Proton radioactivity within a generalized liquid drop model

TL;DR

This paper presents a theoretical study of proton radioactivity half-lives using a generalized liquid drop model that incorporates proximity effects, with results aligning well with experimental data when spectroscopic factors are included.

Contribution

The study introduces a GLDM approach that accounts for proximity effects and spectroscopic factors, providing accurate half-life predictions for spherical proton emitters.

Findings

GLDM accurately predicts proton radioactivity half-lives with spectroscopic factors.

Inclusion of spectroscopic factors improves agreement with experimental data.

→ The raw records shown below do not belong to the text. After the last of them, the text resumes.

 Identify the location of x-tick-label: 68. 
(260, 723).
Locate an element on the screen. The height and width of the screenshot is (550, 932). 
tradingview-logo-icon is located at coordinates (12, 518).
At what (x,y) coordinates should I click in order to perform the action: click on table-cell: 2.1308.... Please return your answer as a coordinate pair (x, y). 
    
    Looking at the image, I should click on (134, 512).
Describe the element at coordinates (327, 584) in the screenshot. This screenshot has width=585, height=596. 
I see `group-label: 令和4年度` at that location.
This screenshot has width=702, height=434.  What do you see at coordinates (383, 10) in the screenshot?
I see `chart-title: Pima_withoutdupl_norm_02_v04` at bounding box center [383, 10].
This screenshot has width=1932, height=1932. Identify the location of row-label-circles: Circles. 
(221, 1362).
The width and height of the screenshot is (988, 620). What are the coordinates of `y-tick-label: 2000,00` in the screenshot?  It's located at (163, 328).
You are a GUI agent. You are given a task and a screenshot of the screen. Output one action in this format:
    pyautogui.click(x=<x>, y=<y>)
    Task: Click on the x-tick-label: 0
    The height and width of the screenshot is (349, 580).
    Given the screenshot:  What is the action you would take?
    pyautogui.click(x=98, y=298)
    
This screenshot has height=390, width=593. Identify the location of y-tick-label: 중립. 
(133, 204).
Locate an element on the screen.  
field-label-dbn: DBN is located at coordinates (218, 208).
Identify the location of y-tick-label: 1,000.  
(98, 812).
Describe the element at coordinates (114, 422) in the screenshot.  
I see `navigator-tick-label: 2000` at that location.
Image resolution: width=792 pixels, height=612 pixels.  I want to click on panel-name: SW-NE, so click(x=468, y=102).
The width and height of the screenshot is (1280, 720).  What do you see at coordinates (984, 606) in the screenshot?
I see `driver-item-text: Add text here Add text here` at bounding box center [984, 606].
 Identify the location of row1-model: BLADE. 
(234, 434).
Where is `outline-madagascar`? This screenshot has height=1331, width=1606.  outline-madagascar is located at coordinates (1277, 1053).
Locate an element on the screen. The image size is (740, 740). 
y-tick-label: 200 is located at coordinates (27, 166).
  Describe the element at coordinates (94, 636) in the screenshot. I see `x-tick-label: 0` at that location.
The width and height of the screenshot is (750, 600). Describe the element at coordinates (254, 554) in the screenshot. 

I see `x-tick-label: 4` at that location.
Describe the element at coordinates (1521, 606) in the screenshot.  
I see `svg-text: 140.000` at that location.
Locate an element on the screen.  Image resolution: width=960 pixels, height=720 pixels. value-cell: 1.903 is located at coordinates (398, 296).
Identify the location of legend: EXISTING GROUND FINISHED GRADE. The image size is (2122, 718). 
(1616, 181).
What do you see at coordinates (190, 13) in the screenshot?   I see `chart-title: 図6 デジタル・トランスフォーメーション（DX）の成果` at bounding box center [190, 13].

Two practical formulas for proton emission half-life estimation are proposed.

Abstract

The proton radioactivity half-lives of spherical proton emitters are investigated theoretically. The potential barriers preventing the emission of protons are determined in the quasimolecular shape path within a generalized liquid drop model (GLDM) including the proximity effects between nuclei in a neck and the mass and charge asymmetry. The penetrability is calculated with the WKB approximation. The spectroscopic factor has been taken into account in half-life calculation, which is obtained by employing the relativistic mean field (RMF) theory combined with the BCS method with the force NL3. The half-lives within the GLDM are compared with the experimental data and other theoretical values. The GLDM works quite well for spherical proton emitters when the spectroscopic factors are considered, indicating the necessity of introducing the spectroscopic factor and the success of the GLDM for proton emission. Finally, we present two formulas for proton emission half-life calculation similar to the Viola-Seaborg formulas and Royer's formulas of alpha decay.